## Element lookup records
------------------------------

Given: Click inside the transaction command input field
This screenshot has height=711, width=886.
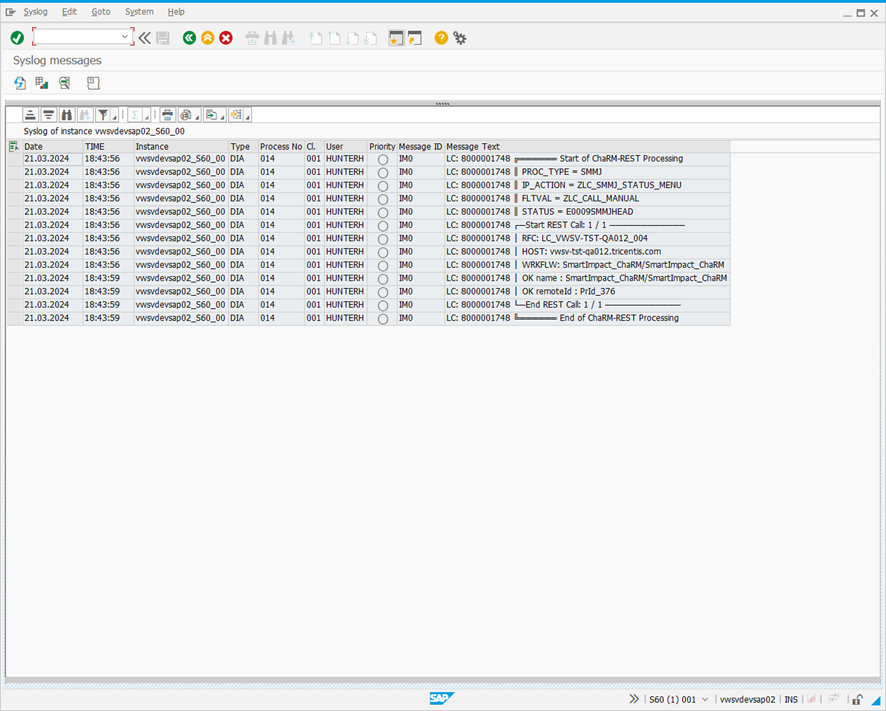Looking at the screenshot, I should click(x=77, y=37).
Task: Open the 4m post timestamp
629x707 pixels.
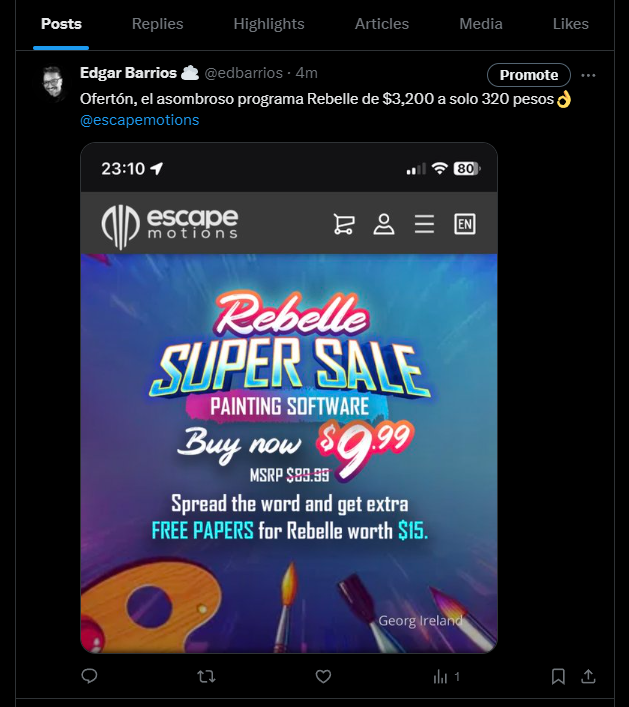Action: (x=306, y=73)
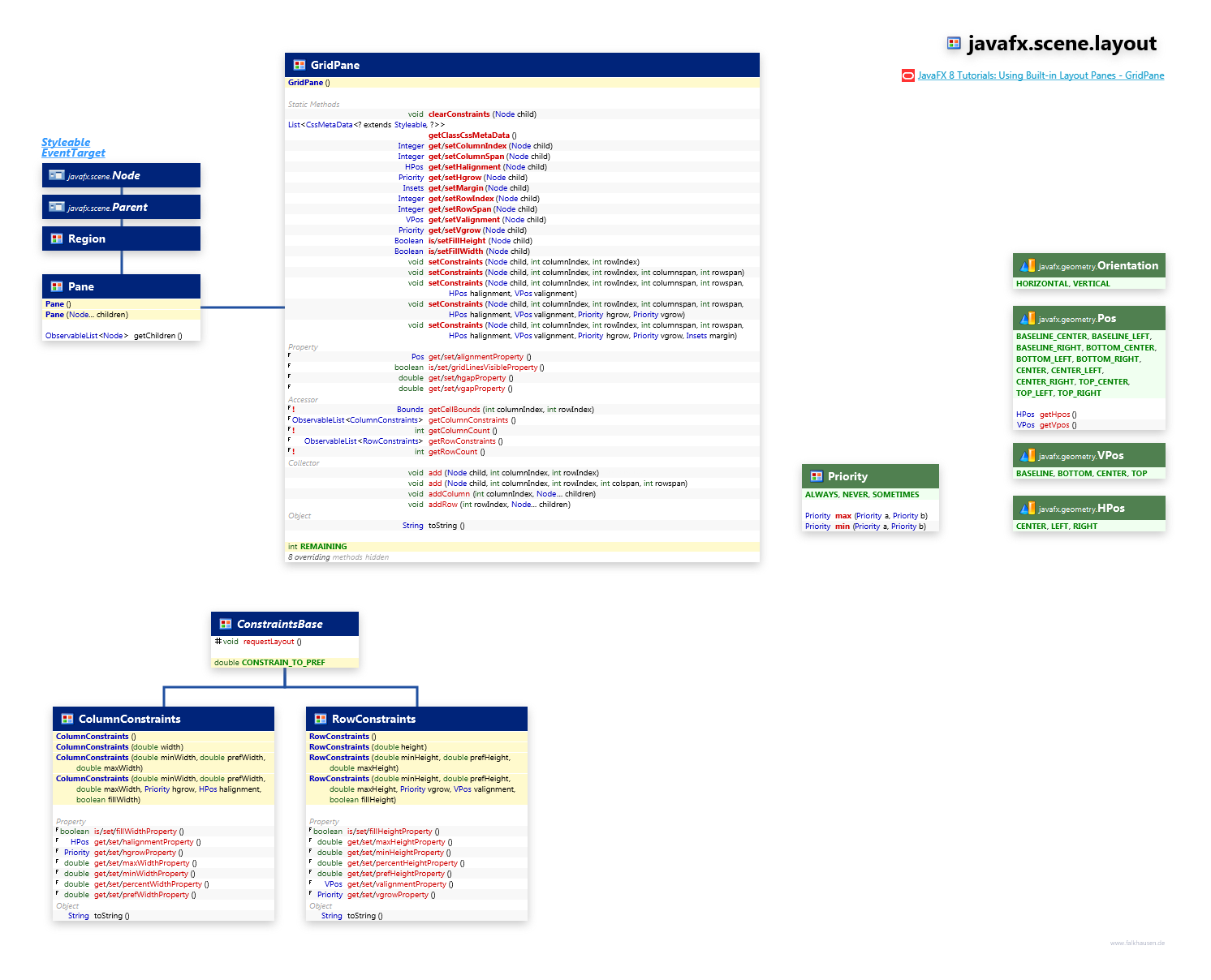Click the Orientation enum icon
The width and height of the screenshot is (1211, 980).
pos(1028,266)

------------------------------

## Stated task
Please rewrite all of the records above with "input field" replaced by "entry box", keeping everything else unchanged and leaving out the pictures.

## Response below
Given: Click inside the transaction command entry box
This screenshot has height=711, width=886.
Looking at the screenshot, I should click(x=77, y=37).
Task: Open the 4m post timestamp
629x707 pixels.
Action: (x=306, y=73)
Click the Orientation enum icon
The width and height of the screenshot is (1211, 980).
pos(1028,266)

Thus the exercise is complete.